Thanks for all the replies. I'll try and answer by topic

Prefixing link with a package name

Having worked a lot on the implementation of links in DocC I don't foresee any problems with adding additional path components before the module name, now or in the future.

That said, the only two uses cases that I can think of right now for prepending the link with a package name are:

  • Disambiguation if two packages have a target with the same name.

  • Discoverability, for example via code completion, if the developer doesn't know the targets that they depend on but they do know the packages that they depend on.

Are there any uses cases that I'm missing here?

Module name collisions in a build workflow would already be problematic when building the code. SwiftPM (in Swift 5.7+) enable developers to define new unique names for the conflicting modules using module aliases. I haven't looked into this in detail but if the module names that DocC sees are the alias named then the solutions uses to solve module collisions in build workflows should also solve them for DocC.

It's also possible for direct calls to DocC to pass custom dependencies with colliding targets that would need to be disambiguated. DocC considers the module/target as a symbol so it could be disambiguated with a suffix to that path component. It's something that's worth looking into in more detail.

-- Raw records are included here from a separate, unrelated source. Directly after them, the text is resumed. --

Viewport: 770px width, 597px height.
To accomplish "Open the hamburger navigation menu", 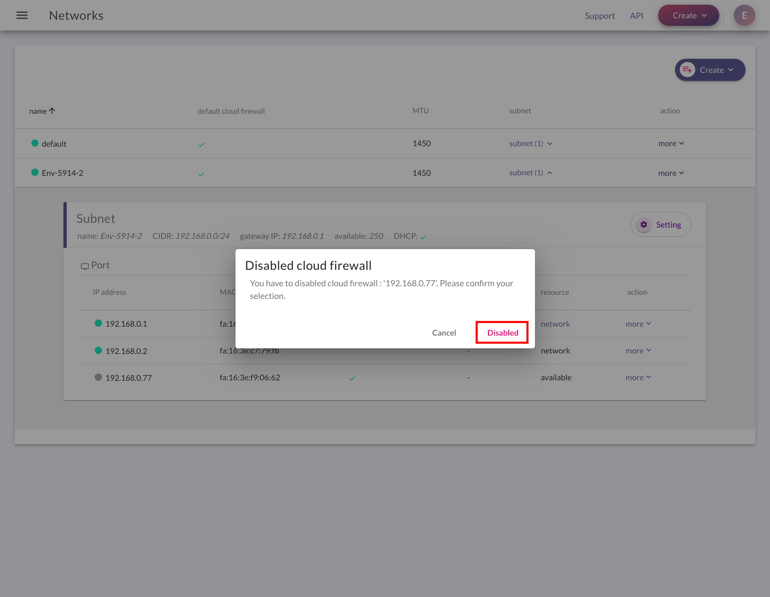I will click(22, 16).
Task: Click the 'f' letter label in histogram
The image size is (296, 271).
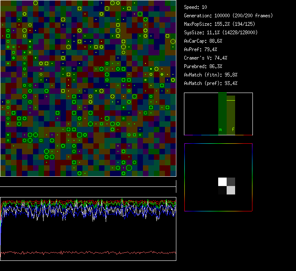Action: 233,130
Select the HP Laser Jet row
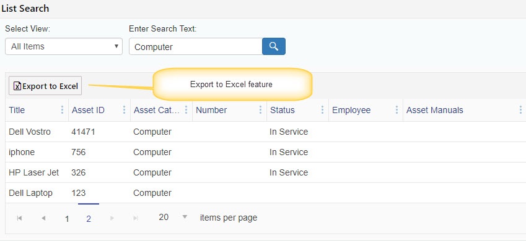Image resolution: width=526 pixels, height=241 pixels. pos(266,172)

Linking to specific versions or branches

I think we may have different ideas of how to link to specific versions of documentation and possibly about the uses cases for doing so. I'll explain my thinking below. Please add yours as well.

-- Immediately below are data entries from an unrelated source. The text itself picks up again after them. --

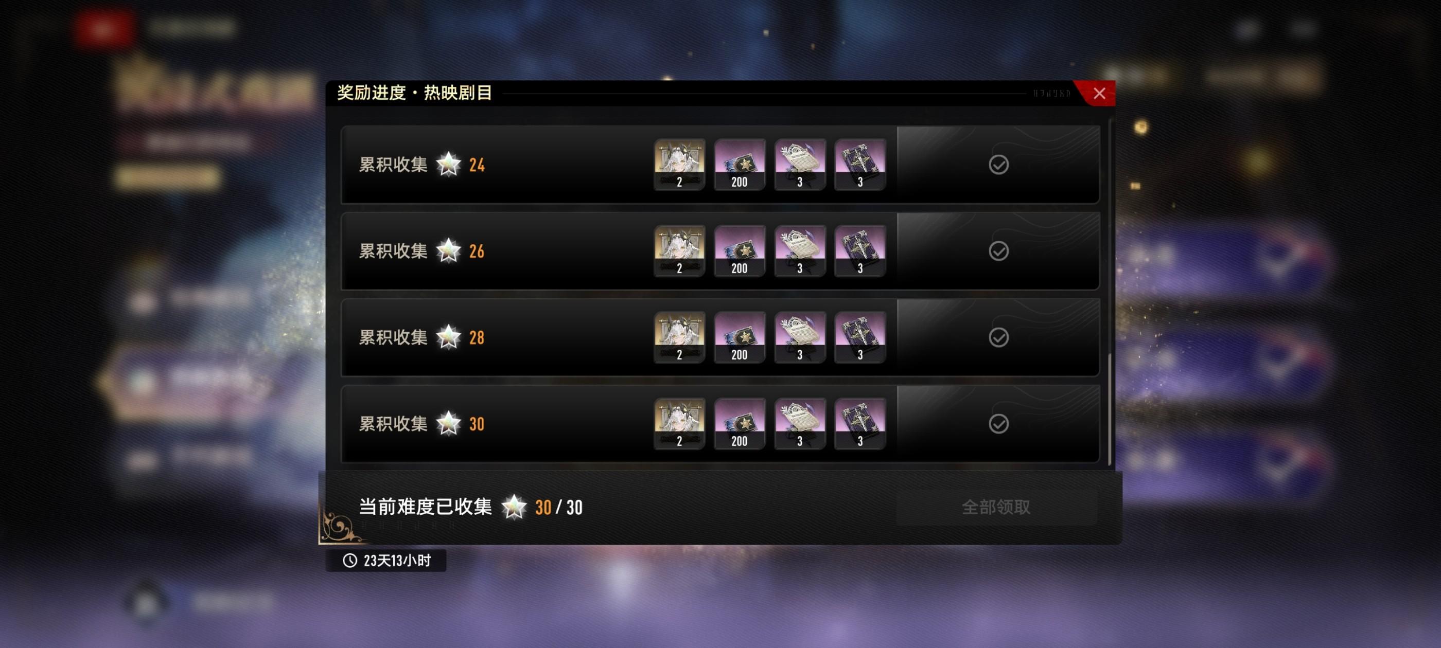This screenshot has height=648, width=1441.
Task: Select the scroll document reward in the 26-star row
Action: click(799, 251)
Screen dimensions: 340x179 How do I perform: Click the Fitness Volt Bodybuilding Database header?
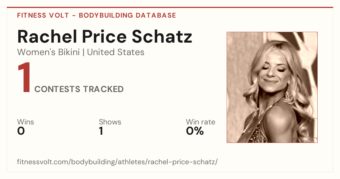coord(97,15)
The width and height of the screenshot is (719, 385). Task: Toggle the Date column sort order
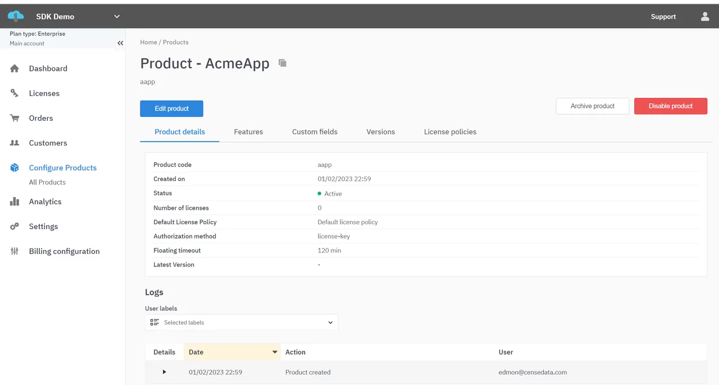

In my view, DocC always works with the "local" version of a target and its dependencies. This means that when a developer writes a link to a dependencies' symbol they always write ``/TargetName/SymbolName`` (without any version information). In the locally built documentation the link points to the locally built documentation.

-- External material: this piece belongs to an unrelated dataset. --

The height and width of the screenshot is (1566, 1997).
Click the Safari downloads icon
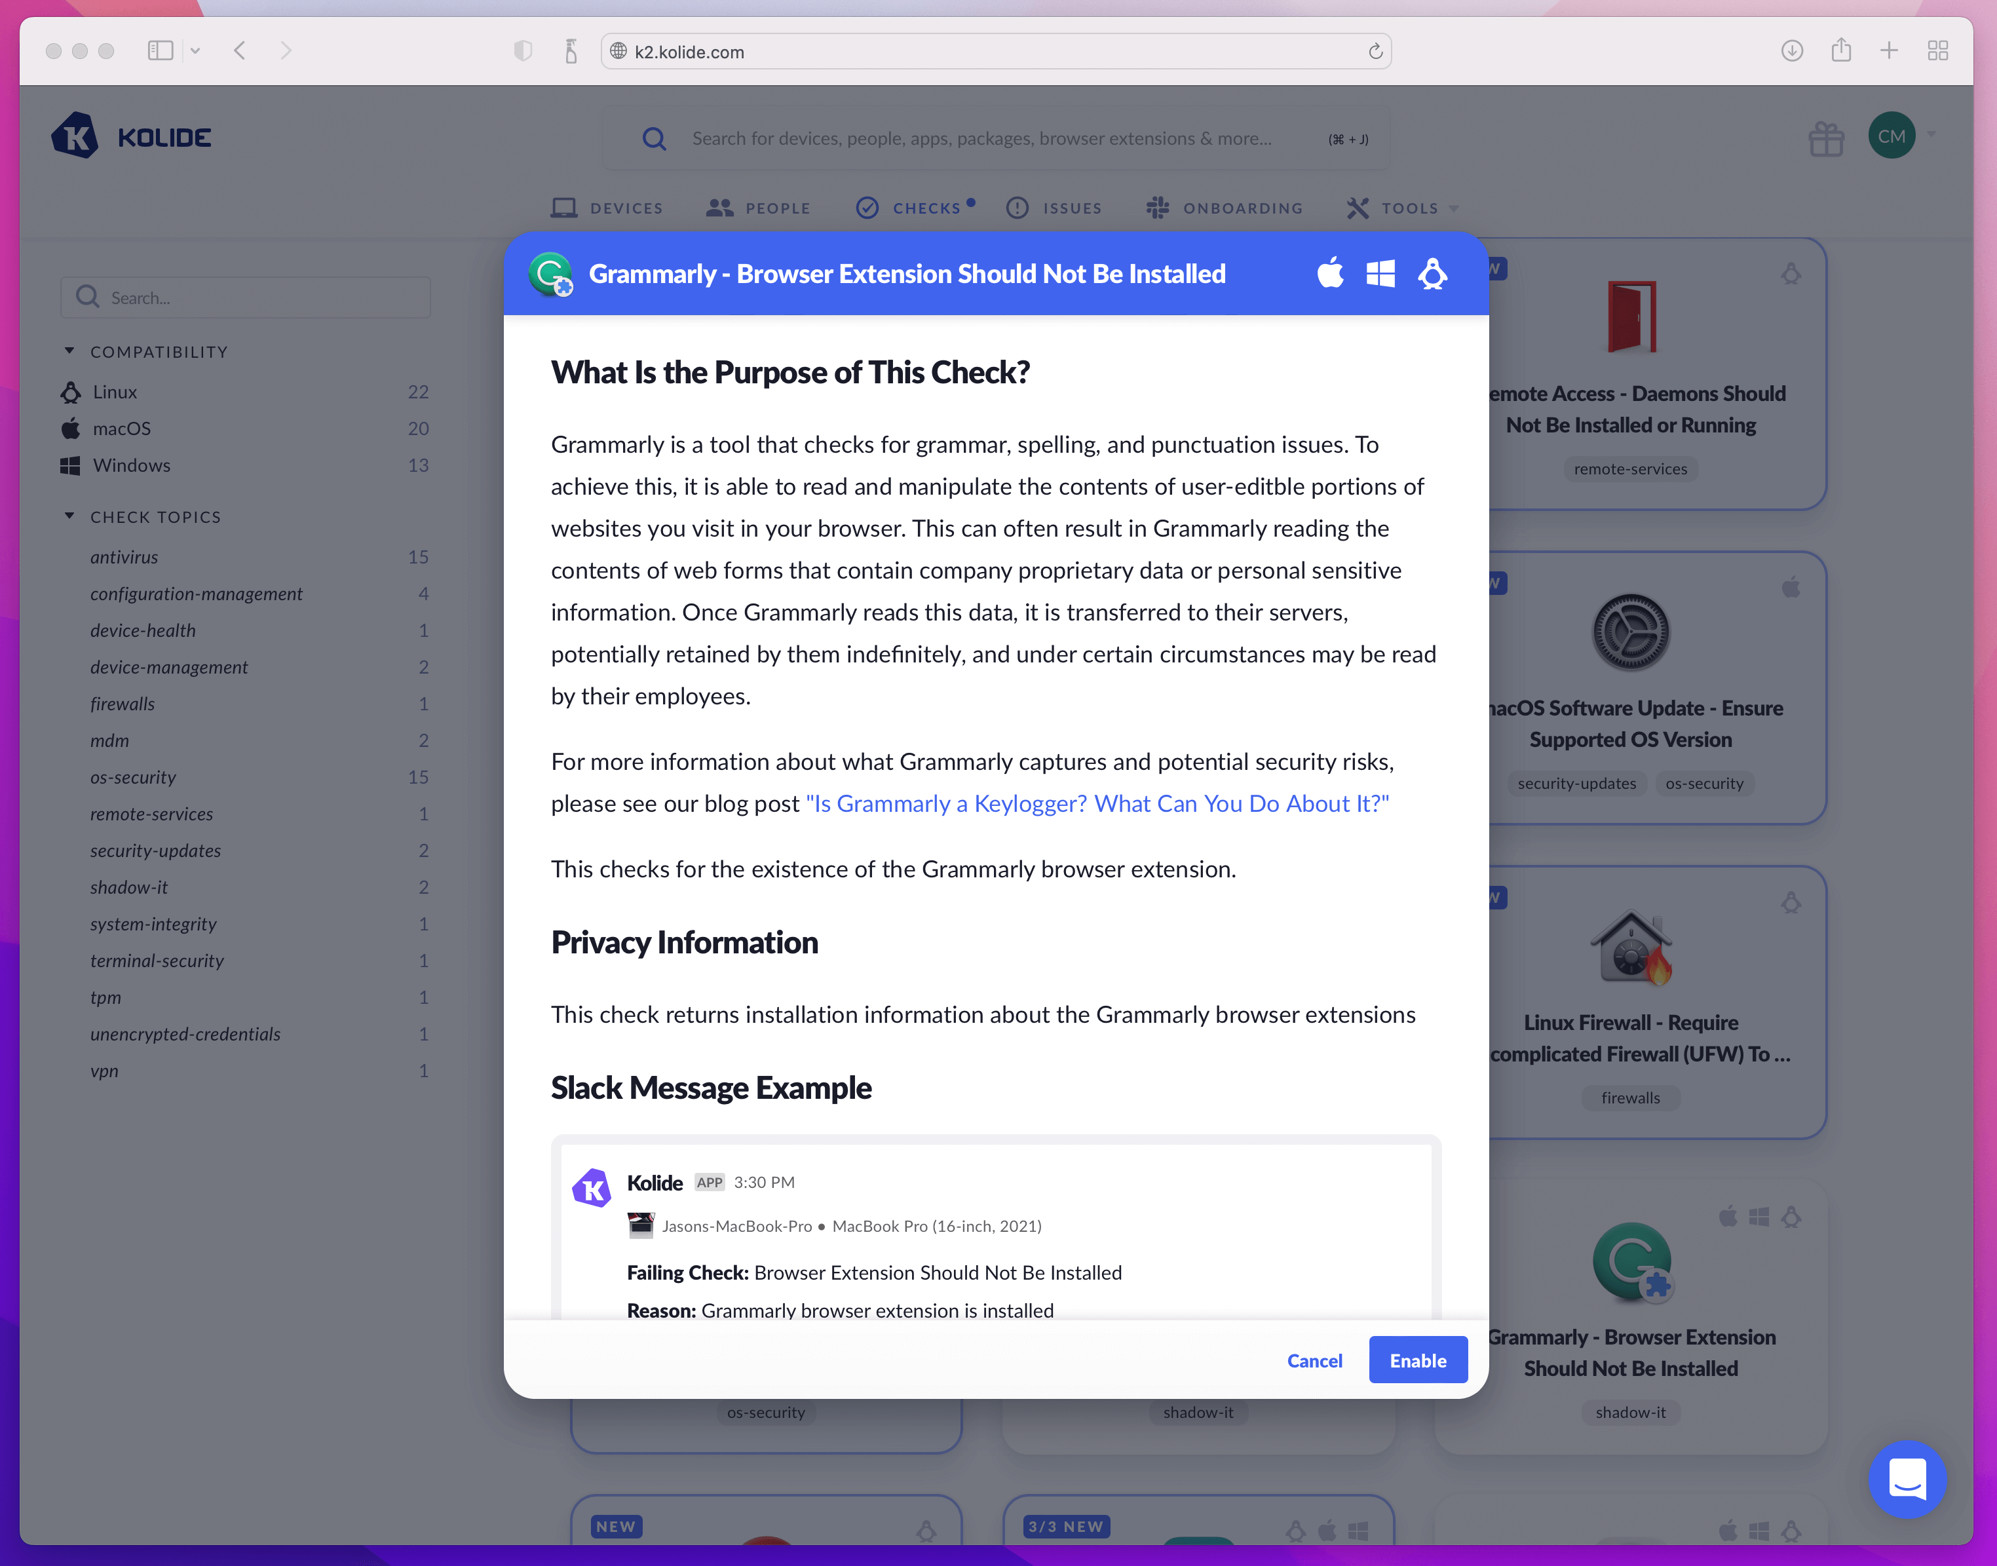point(1792,50)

However, when hosting the target's documentation and transforming the link to the hosted documentation for the dependency, the link needs to point to the correct version of the hosted documentation. This means that the local dependency documentation needs some information about what version this is. The details of how it would know this should be discussed on its own, because it's a large and complex problem to solve and deserves a focused discussion. It may be possible to derive the name based on information about the resolved information or it may be information that the developer commits to a file somewhere in the documentation catalog (together with the base URL).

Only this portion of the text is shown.